Segment Start: MATERIAL PROVIDED
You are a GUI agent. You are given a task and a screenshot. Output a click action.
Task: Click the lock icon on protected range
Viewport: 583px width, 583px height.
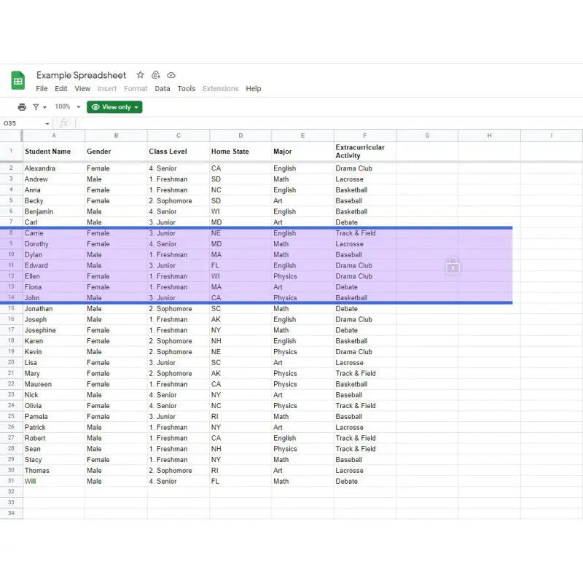click(x=453, y=266)
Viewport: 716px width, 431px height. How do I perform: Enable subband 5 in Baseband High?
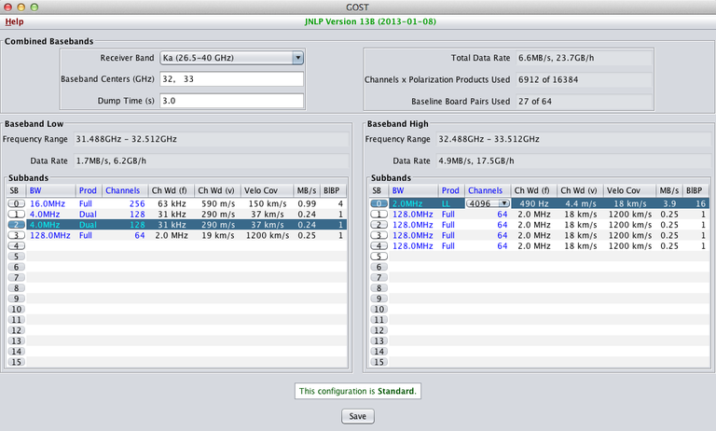(x=379, y=256)
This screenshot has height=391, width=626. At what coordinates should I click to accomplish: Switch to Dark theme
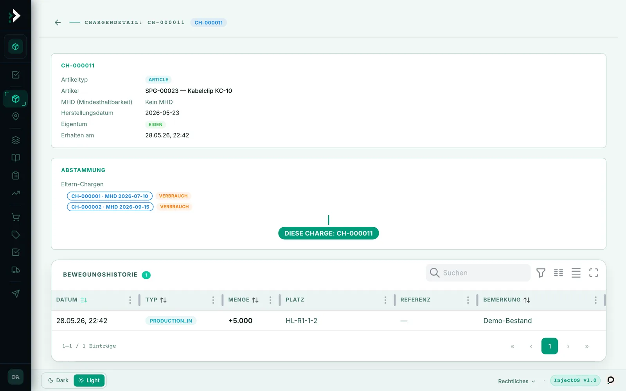pos(58,380)
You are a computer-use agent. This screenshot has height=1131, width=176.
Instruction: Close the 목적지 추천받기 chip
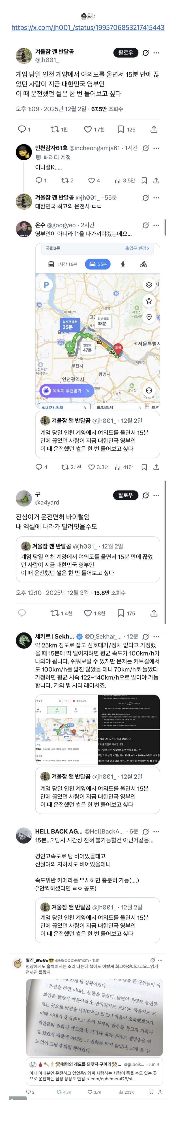click(88, 391)

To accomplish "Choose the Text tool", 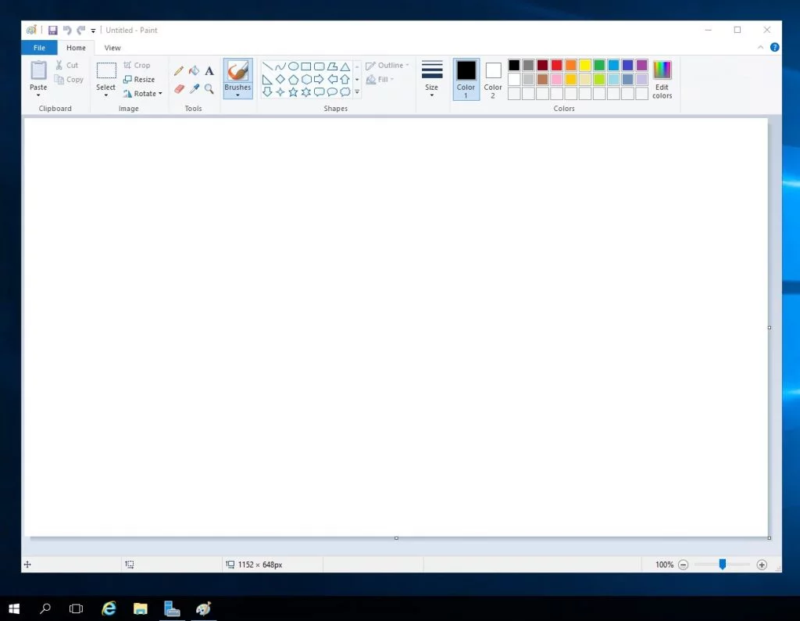I will click(209, 71).
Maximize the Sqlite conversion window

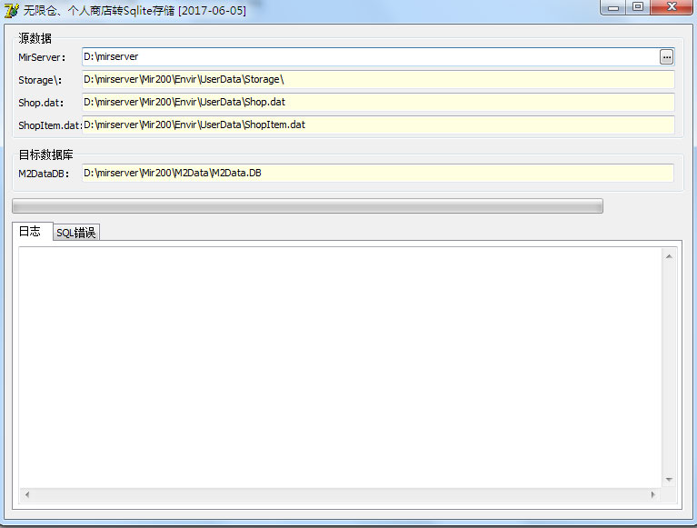click(638, 7)
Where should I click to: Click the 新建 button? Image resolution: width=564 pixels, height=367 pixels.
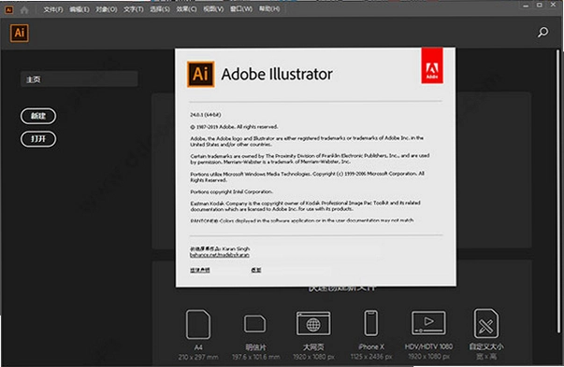tap(38, 116)
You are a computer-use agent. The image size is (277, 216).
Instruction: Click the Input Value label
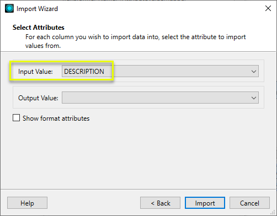pyautogui.click(x=35, y=72)
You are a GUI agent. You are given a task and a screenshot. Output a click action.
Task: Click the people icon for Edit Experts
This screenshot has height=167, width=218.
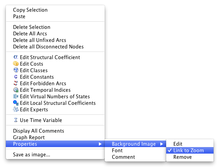(x=16, y=109)
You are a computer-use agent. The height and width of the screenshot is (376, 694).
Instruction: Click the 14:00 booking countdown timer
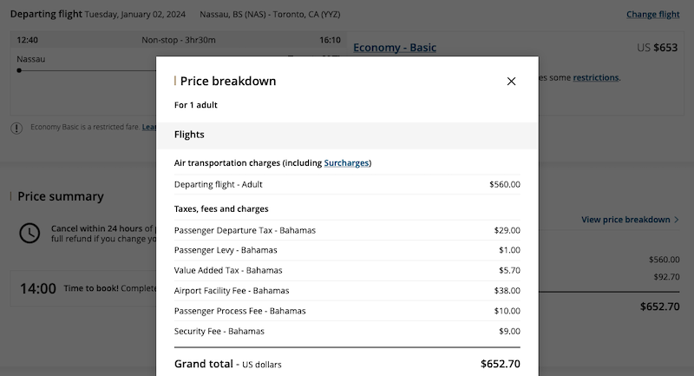[38, 288]
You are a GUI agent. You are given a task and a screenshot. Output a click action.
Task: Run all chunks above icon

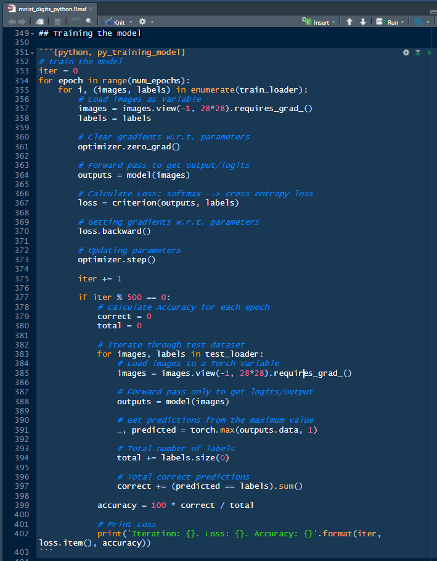pos(417,52)
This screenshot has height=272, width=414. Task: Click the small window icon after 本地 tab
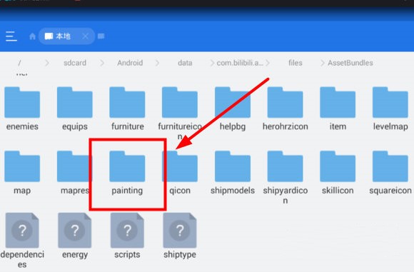tap(101, 36)
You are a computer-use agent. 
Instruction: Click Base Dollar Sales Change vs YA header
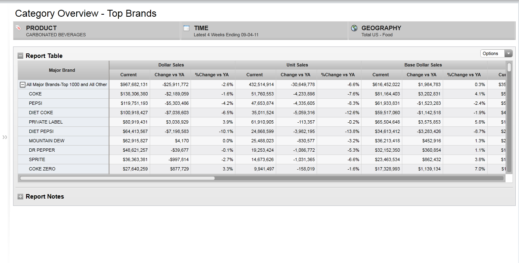pyautogui.click(x=421, y=75)
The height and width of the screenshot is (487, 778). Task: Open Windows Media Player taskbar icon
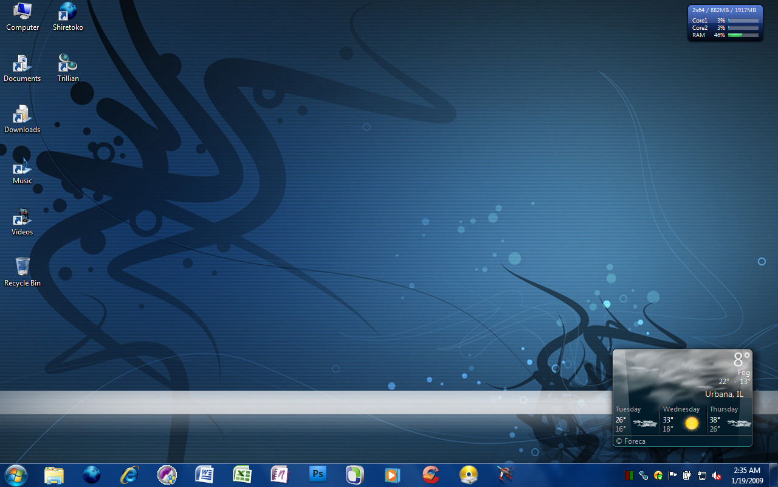pyautogui.click(x=393, y=474)
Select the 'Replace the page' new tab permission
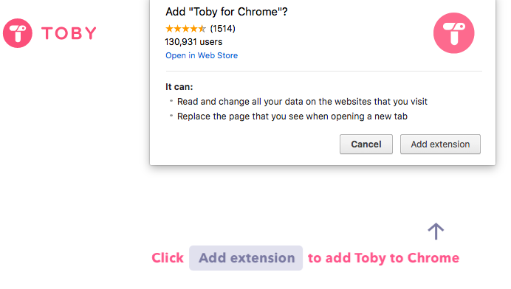 292,116
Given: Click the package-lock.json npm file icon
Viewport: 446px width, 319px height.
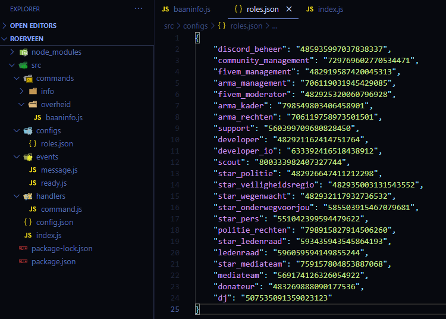Looking at the screenshot, I should point(24,249).
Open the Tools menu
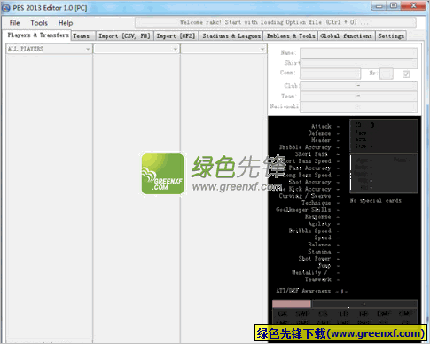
Segment End: MATERIAL PROVIDED
● **TASK PROMPT**:
Say how many lines in the entries include the word "lock", with no text around the number.

● **RESPONSE TO THIS EXERCISE**:
2